Perhaps you’ll recall that Cara Delevingne, a rare true supermodel in a declining landscape of “supermodels,” technically quit modeling last year so she could focus on starring in excellent films such as Suicide Squad, Paper Towns, and Pan. Her “retirement” led to a slew of devastated-sounding eulogies for her career (and one very bad parody by me that... didn’t quite fly), even though she was simply diversifying her portfolio.
But since then, she’s been coaxed out of her hiatus here and there to reinvigorate the modeling circuit, and usually by individuals who consider her a muse. This summer, she appeared in a YSL campaign because, as the company wrote in an all-caps tweet, “CARA AND HEDI [Slimane, then-creative director] HAVE WORKED TOGETHER MANY TIMES OVER THE PAST 4 YEARS.” And last night in Paris, Karl Lagerfeld got her to walk in Chanel’s prestigious Métiers d’Art show, which honors the artisans who craft the details for the label.
Held in the Ritz and titled “Paris Cosmopolite,” the scene was a bit of a ladies who lunch situation, with models walking through proper tables set with silverware and towers of baked tea-things that certainly no one touched. The Frenchness was emphasized; the smart jackets and pearls were festooned with feathers and topped with impossibly elegant floral headpieces. Karl was like, duh, we’re in Paris, everything’s beautiful, to the New York Times:
“I suppose there was a part of me that just thought, this is Paris, we influence fashion all over the world,” Mr. Lagerfeld said of going local for his final show of the year. “And the Ritz is fun, it is convenient and it is right next door — it would actually be stupid not to do it here.”
The garments had movement and so Delevingne, one of the models with a strong personality up in this joint, gave it all a little spin and twirl.
Lily-Rose Depp, teen daughter of Johnny and Vanessa Paradis and the face of Chanel No. 5 L’eau, also walked in the show, all of it so proper and yet so free, the discreet charm of the bourgeoisie.
I don’t have a florid phrase to turn about this look except give me this fucking coat. Now.
Among the revelers—Jada Pinkett-Smith and Willow Smith, Rowan Blanchard, Vanessa Paradis, G-Dragon, J Balvin—was Pharrell, dressed for tea time in tweed and pearls and a yarmulke.
It really was astonishingly beautiful, in an old-Paris hotel setting where Coco Chanel lived for most of her life.
This shit is the definition of finery and frippery, but from an intellectual standpoint.
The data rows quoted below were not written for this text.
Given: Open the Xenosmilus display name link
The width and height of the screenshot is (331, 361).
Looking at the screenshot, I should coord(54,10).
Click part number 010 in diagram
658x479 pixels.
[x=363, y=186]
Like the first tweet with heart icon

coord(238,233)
And yet, there’s something slightly menacing about it as well—the throwback silhouettes to the 1930s, stylistically beautiful but a reminder that Coco Chanel’s sentiments were with the Nazi Party, an ominous evocation at a time when much of Europe and the United States are leaning ever treacherously towards fascism. Indeed, to the LA Times, Karl expressed a nostalgia that felt dangerous:
“For me, it’s a certain idea of Paris: Gabrielle Chanel, the Ritz, the Hemingway Bar. This is the kind of Paris everyone would like to bring back,” the designer said.
It brings to mind some of the French critiques of the film Amélie when it was released in 2001, that it depicted a France that was so “classic” and so old-world in its nostalgia that it approached xenophobia—that the Paris it romanticized was one without immigrants, without Muslims, without anyone who did not embody its vision of the classically French.
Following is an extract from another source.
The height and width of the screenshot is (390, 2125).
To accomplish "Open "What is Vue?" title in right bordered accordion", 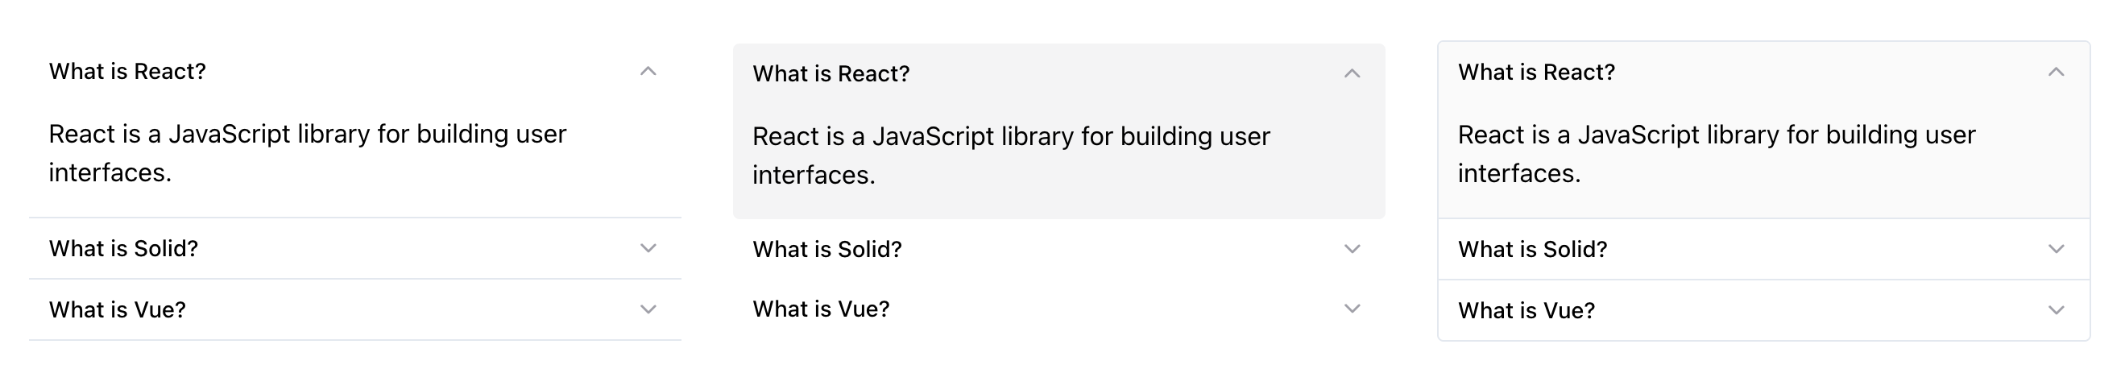I will (1527, 310).
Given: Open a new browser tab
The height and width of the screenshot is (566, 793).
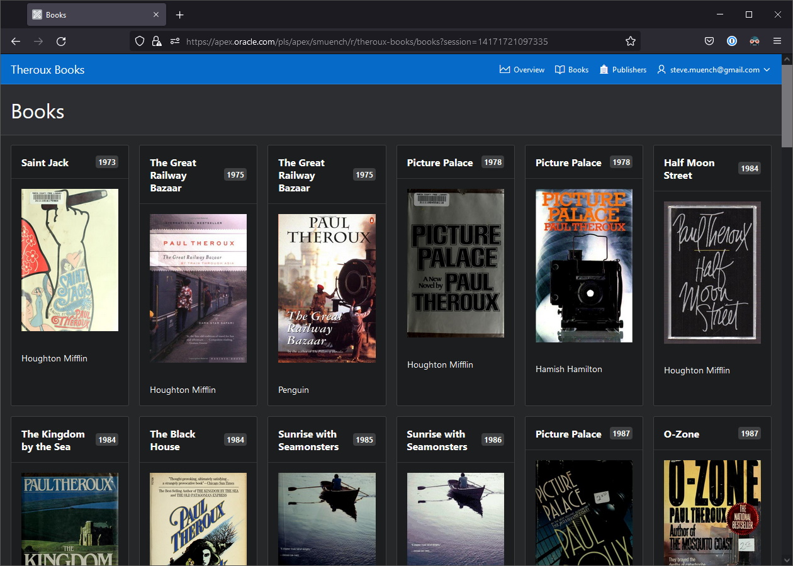Looking at the screenshot, I should coord(180,14).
This is not to say that the past France Karl has in mind is the one he’d like to see for the future, and there is perhaps some liberation in throwing puffers and bombers over tulle mermaid gowns—perhaps even on a mostly white cast of models. But it’s worth exploring how the global political climate expresses itself within culture, and Karl Lagerfeld has made explicit use of politics for his fashion shows in the past—recall his feminist runway—and so it’s fair to question the way he positions politics in his work in the future.
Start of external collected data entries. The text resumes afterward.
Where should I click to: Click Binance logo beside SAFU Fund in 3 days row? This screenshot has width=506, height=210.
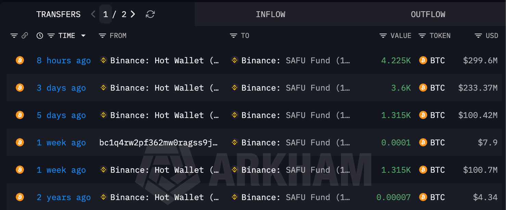pyautogui.click(x=235, y=88)
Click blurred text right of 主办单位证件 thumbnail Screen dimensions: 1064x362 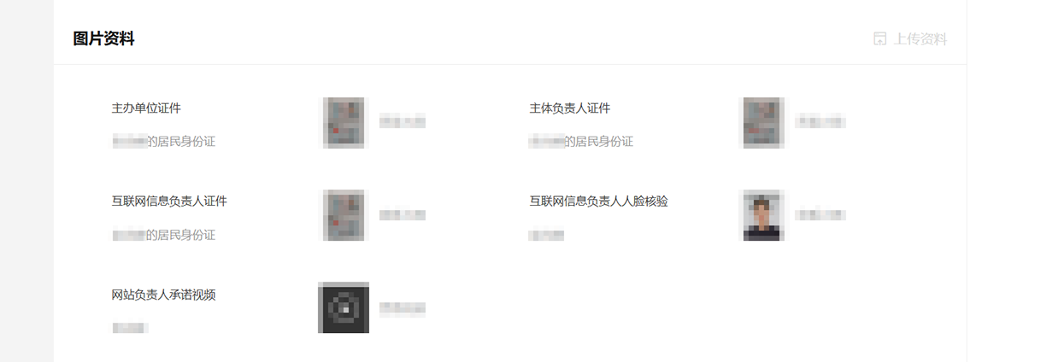point(403,122)
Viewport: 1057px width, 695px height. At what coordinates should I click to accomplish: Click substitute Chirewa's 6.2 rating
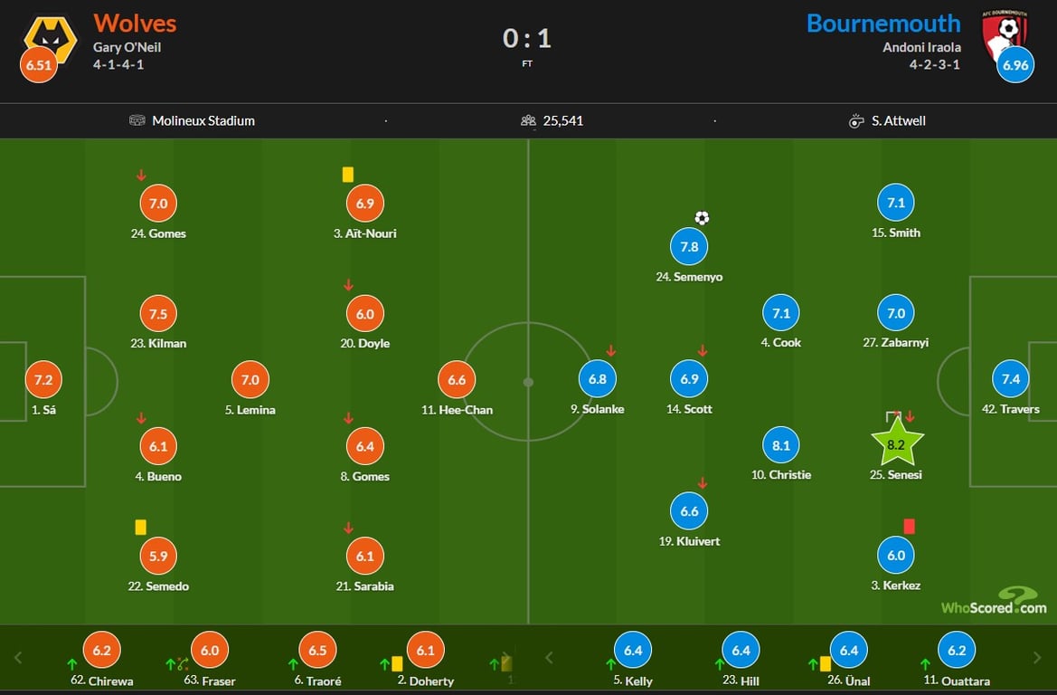click(101, 650)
But you already know. He said:
While the Métiers d’Art show typically travels to a destination — Edinburgh, Salzburg, Dallas — and recounts a chapter of the house lore, real or imagined, Lagerfeld felt it was time to pay attention to France, which has been shunned by tourists in the wake of multiple terror attacks and labor strife over the past year.
“I think it’s not a bad thing for Paris, given all the Paris bashing, which I’m very much against,” he said.
Who doesn’t love Paris?! Everyone loves Paris! And everyone loves Chanel, which basically acts as a form of monetary currency at this point. Just keep your eyes open, everyone, and enjoy the clothes.